Actions demandées |
1 > Transcrivez fidèlement, dans l'extrait sur les masques, tout le passage qui va de « Ayons donc l'honnêteté » jusqu'à « pour s'en convaincre. ».
2 > Poursuivez l'extrait sur les masques au-delà de sa dernière phrase.

Extrait du document |

Nous pouvons très facilement trouver deux traces de communications autour des masques des deux ministres de la Santé qui se sont succédés pendant cette pandémie : Agnès Buzyn le 26 janvier ("Il n'y a aucune indication à acheter des masques pour la population française, nous avons des dizaines de millions de masques en stock") et son successeur, Olivier Véran, le 23 février : "Nous poursuivons l'équipement en masque". Il y avait tellement de questions autour des masques que Libération a fait un article CheckNews le 27 février sur la question : "y a t-il une pénurie de masques de protection ?"
Ayons donc l'honnêteté de dire que la question des masques est présente dès 2011 et dès janvier 2020 pour l'épisode qui nous concerne.
Dr M. R. : Parce que c'est le seul moyen, le plus simple et le moins cher pour faire cesser la pandémie. Si tout le monde porte un EAP ou une protection faciale dans l'espace public, la dissémination du virus va diminuer drastiquement et l'épidémie pourrait s'éteindre : il suffit de voir l'étude d'Anna Davies pour s'en convaincre.

Données à analyser |
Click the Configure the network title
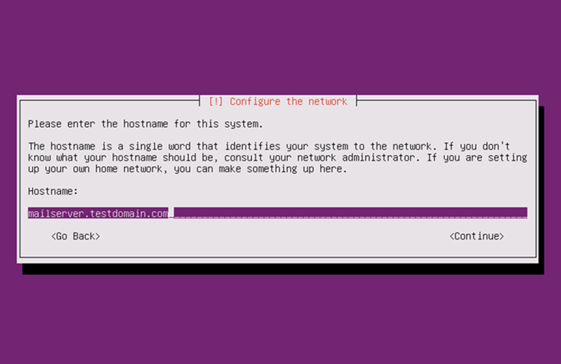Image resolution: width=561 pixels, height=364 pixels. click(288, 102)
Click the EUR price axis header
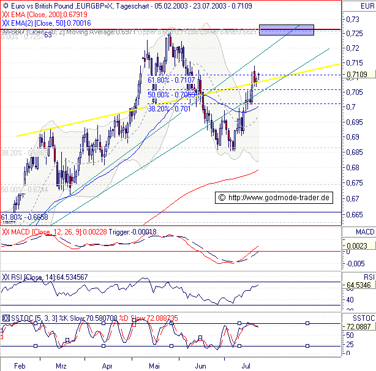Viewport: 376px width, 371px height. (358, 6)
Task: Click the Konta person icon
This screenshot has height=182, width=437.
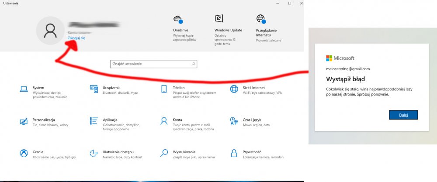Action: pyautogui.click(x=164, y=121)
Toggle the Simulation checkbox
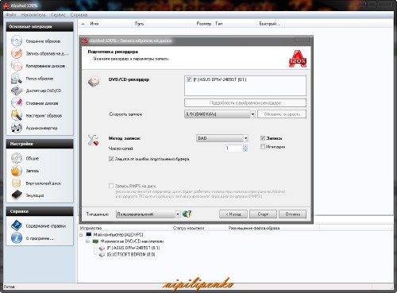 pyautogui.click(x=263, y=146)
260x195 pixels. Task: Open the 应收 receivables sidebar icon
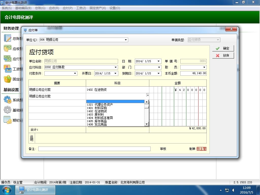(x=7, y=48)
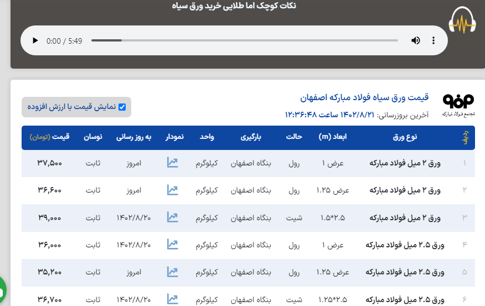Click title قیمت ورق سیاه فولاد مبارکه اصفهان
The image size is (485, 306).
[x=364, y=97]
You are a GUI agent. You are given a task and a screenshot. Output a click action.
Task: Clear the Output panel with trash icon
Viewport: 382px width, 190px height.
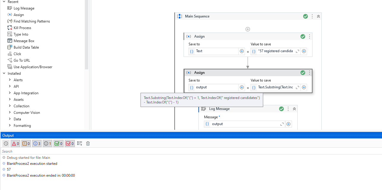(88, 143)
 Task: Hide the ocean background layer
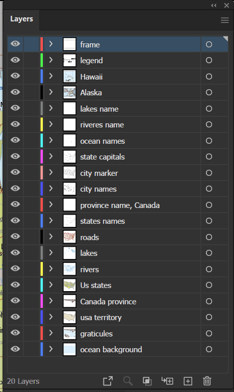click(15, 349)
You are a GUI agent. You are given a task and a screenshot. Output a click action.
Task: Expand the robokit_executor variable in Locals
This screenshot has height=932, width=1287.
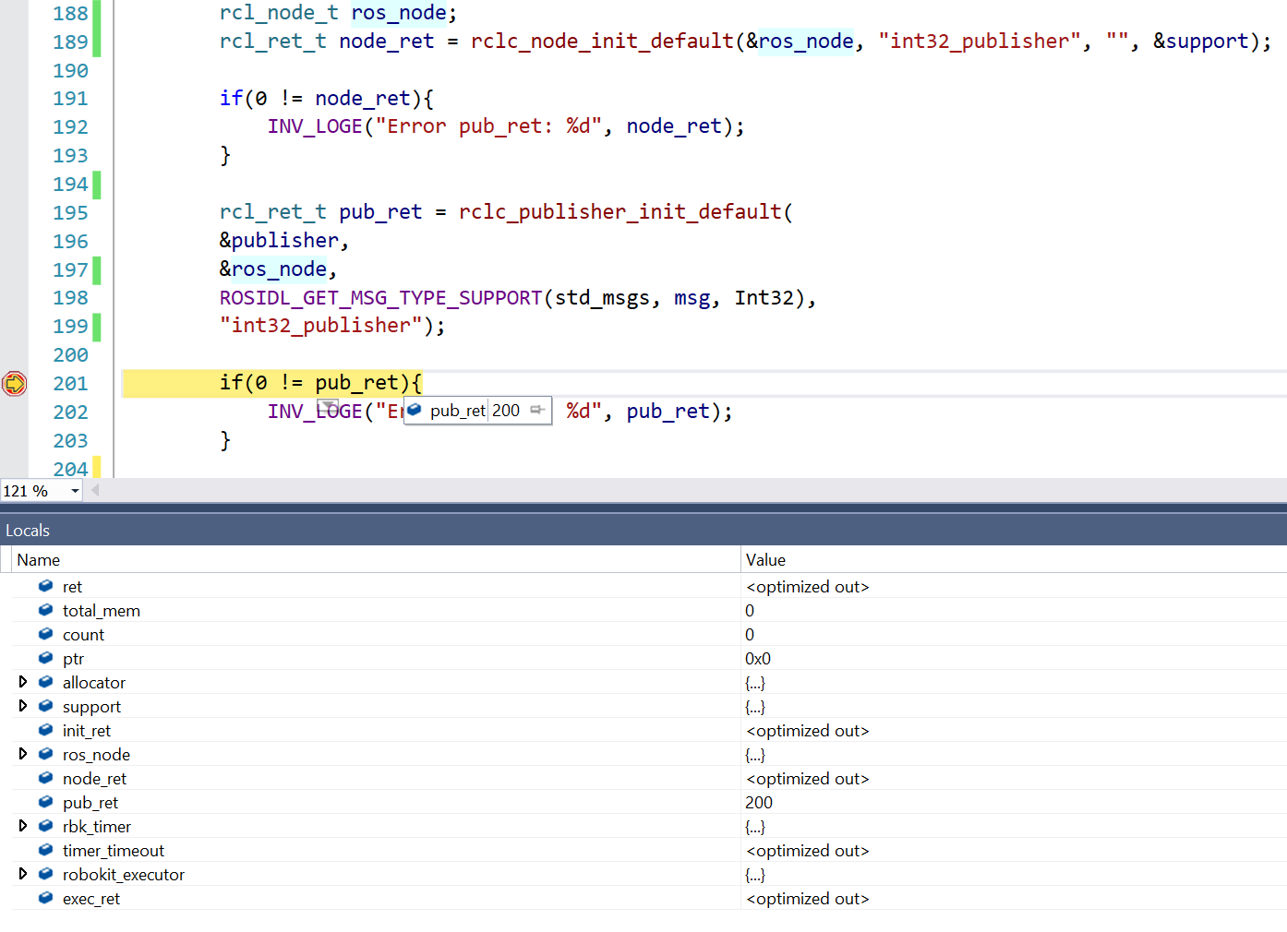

Résultats par tâche |
1 >
Ayons donc l'honnêteté de dire que la question des masques est présente dès 2011 et dès janvier 2020 pour l'épisode qui nous concerne.
Dr M. R. : Parce que c'est le seul moyen, le plus simple et le moins cher pour faire cesser la pandémie. Si tout le monde porte un EAP ou une protection faciale dans l'espace public, la dissémination du virus va diminuer drastiquement et l'épidémie pourrait s'éteindre : il suffit de voir l'étude d'Anna Davies pour s'en convaincre.

2 >
C'est le fameux taux de réplication du virus ou R0 dont on a pu entendre parler : tant que le R0 est à 1, 10 personnes transmettent à 10 personnes, qui elles-mêmes transmettent à 10 personnes. Cette situation ne s'arrête que lorsque 60-70 % de la population est contaminée et immunisée (parce que mécaniquement, le taux chute en-dessous de 1). Inacceptable ! En revanche, si le R0 passe sous le seuil de 1 durablement (quelques mois), alors 10 personnes vont transmettre à 9, qui elles-mêmes transmettront à 8 autres personnes, qui le transmettront à 7, jusqu'à ce que la dernière personne ne le transmette plus.
Si demain, tout le monde porte un masque (voire un masque et une visière, pour une double protection), la pandémie pourrait prendre fin dans un mois. Ce sera hélas plus long car ce port ne sera jamais généralisé à 100 %, parce que les élèves ne porteront ni masque ni visière...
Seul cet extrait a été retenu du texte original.